**Text segment**
——————

Ipiranga is the second largest fuel distributor in Brazil by sales volume and market share, but ranks third on profitability due to less strategic locations.

  • Revenue Distribution: In 2022, UGP generated 54.8 billion in revenues from sales and services. Ultragaz contributed 12.4% to this figure, while Ipiranga contributed a much larger share of 87.6%—highlighting Ipiranga’s dominance in the revenue mix.

It’s crucial to understand UGP has become mostly a fuel distribution company after the divestment of Oxiteno.

  • Industry Trends:
    • LPG: The Brazilian LPG market is characterized by high consumption rates. The industry is influenced by factors such as the size of the population, price sensitivity, and seasonal demand. While largely predictable, this market is also subjected to some influence from government policies.
    • Fuel Distribution: The fuel distribution industry in Brazil is highly competitive. Competition centers around price, brand image, and the extent of distribution reach. Major players often engage in promotions and discounts to attract customers. However, government regulations and tariffs are relevant as well.

There is a trend of increased competition in both LPG and Fuel distribution sectors as new players enter the market, especially in the low end of the market.

  • Competitive Landscape:
    • LPG: Ultragaz faces competition from other LPG distributors, as well as from alternative energy sources like natural gas. Their ability to generate a moat lies primarily on their extensive and efficient logistics network, and their brand image.
    • Fuel: Ipiranga competes against other fuel distributors, which are usually large national or global companies, like Petrobras, Raizen, and Vibra Energia. Competitive advantages in the industry hinge on location, pricing strategies, and distribution.

With high interest rates and low economic growth, fuel distributors have been struggling with lower margins and lower ROIC, therefore, a focus on profitability over volume will be important.

  • What Makes UGP Different:
  • Strong Brand Recognition: Ultragaz has built a strong reputation over several decades.
  • Extensive Distribution Network: Both Ipiranga and Ultragaz have significant reach across Brazil, giving them an advantage.
  • Operational Efficiency: Both businesses are able to achieve above-average operating margins relative to peers.

——————

**Material supplied**
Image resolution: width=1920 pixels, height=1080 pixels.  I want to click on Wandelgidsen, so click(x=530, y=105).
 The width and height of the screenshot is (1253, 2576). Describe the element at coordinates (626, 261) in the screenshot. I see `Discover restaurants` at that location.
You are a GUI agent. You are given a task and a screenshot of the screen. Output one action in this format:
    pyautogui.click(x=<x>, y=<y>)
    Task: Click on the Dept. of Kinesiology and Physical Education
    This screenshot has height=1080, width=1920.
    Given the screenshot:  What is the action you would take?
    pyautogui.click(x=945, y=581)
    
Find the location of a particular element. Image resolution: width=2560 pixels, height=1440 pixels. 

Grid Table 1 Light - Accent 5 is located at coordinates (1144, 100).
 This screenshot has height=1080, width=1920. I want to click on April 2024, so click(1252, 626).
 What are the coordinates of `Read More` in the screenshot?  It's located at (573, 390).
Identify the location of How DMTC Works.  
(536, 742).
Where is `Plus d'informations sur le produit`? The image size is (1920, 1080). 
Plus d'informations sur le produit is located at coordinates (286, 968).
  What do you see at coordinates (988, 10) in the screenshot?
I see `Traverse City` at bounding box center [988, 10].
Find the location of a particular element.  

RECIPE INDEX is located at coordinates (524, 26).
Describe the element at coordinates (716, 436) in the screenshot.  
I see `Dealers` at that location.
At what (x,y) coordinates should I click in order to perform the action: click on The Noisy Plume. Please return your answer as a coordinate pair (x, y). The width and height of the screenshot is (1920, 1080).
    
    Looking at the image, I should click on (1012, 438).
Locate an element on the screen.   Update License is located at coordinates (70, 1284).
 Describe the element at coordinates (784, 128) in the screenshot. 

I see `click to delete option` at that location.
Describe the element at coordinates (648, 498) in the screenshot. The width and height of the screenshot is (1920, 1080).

——————

**Exercise details**
For each statement, say yes or no to whether it agrees with the UGP overview, and quote the overview's deciding words. 1. Ipiranga ranks second among Brazilian fuel distributors on profitability. 2. Ultragaz accounted for 12.4% of UGP's 2022 revenues from sales and services. 3. Ultragaz competes with natural gas as well as with other LPG distributors. The records bear no relation to the UGP overview.

**Answer below**
1. No: "ranks third on profitability due to less strategic locations."
2. Yes: "Ultragaz contributed 12.4% to this figure"
3. Yes: "Ultragaz faces competition from other LPG distributors, as well as from alternative energy sources like natural gas."